*** Data for this task Section Begins ***

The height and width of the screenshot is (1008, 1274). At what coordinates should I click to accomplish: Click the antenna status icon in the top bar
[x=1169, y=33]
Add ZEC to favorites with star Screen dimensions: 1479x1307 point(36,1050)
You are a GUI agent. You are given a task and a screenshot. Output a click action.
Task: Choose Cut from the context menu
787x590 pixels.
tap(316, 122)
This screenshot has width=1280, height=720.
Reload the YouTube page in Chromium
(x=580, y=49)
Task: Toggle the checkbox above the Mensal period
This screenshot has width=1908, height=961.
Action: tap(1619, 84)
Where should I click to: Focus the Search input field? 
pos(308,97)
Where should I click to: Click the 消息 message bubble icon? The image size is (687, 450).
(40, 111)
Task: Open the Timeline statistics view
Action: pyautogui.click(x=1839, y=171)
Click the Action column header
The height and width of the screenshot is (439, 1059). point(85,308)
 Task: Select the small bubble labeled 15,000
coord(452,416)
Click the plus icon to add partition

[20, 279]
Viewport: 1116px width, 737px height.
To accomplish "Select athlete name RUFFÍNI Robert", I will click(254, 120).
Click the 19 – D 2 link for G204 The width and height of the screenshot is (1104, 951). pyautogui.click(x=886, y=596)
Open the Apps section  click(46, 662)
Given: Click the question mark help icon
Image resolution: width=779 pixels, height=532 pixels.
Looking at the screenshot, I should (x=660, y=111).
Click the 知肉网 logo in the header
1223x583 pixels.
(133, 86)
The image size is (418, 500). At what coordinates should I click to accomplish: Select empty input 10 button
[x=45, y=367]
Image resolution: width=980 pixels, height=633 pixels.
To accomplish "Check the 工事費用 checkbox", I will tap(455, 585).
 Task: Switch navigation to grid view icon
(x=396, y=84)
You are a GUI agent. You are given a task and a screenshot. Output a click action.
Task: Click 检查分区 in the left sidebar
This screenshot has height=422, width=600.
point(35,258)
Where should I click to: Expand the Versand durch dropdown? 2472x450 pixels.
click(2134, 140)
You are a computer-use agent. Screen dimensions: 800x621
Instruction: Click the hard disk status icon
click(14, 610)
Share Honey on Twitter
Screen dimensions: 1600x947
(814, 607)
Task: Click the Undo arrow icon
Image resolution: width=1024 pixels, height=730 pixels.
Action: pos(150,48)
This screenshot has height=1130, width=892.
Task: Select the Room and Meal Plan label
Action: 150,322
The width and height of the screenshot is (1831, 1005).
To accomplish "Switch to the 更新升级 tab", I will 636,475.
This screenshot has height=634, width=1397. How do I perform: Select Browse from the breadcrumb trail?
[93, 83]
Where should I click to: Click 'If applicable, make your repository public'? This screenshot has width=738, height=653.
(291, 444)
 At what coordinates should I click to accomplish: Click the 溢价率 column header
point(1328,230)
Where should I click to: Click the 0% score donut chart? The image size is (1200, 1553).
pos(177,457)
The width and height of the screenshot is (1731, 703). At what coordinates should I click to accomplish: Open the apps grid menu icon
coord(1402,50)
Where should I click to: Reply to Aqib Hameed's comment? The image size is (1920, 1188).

*** Data for this task Section Ends ***

Your task is to set down again, exactly, every line from the beginning of the listing through the line with "Task: Click 检查分区 in the left sidebar".

The height and width of the screenshot is (1008, 1274). At what coordinates should I click to accomplish: Click the antenna status icon in the top bar
[x=1169, y=33]
Add ZEC to favorites with star Screen dimensions: 1479x1307 point(36,1050)
You are a GUI agent. You are given a task and a screenshot. Output a click action.
Task: Choose Cut from the context menu
787x590 pixels.
tap(316, 122)
This screenshot has width=1280, height=720.
Reload the YouTube page in Chromium
(x=580, y=49)
Task: Toggle the checkbox above the Mensal period
This screenshot has width=1908, height=961.
Action: tap(1619, 84)
Where should I click to: Focus the Search input field? 
pos(308,97)
Where should I click to: Click the 消息 message bubble icon? The image size is (687, 450).
(40, 111)
Task: Open the Timeline statistics view
Action: pyautogui.click(x=1839, y=171)
Click the Action column header
The height and width of the screenshot is (439, 1059). point(85,308)
 Task: Select the small bubble labeled 15,000
coord(452,416)
Click the plus icon to add partition

[20, 279]
Viewport: 1116px width, 737px height.
To accomplish "Select athlete name RUFFÍNI Robert", I will click(254, 120).
Click the 19 – D 2 link for G204 The width and height of the screenshot is (1104, 951). pyautogui.click(x=886, y=596)
Open the Apps section  click(46, 662)
Given: Click the question mark help icon
Image resolution: width=779 pixels, height=532 pixels.
Looking at the screenshot, I should (x=660, y=111).
Click the 知肉网 logo in the header
1223x583 pixels.
(133, 86)
The image size is (418, 500). At what coordinates should I click to accomplish: Select empty input 10 button
[x=45, y=367]
Image resolution: width=980 pixels, height=633 pixels.
To accomplish "Check the 工事費用 checkbox", I will tap(455, 585).
 Task: Switch navigation to grid view icon
(x=396, y=84)
You are a GUI agent. You are given a task and a screenshot. Output a click action.
Task: Click 检查分区 in the left sidebar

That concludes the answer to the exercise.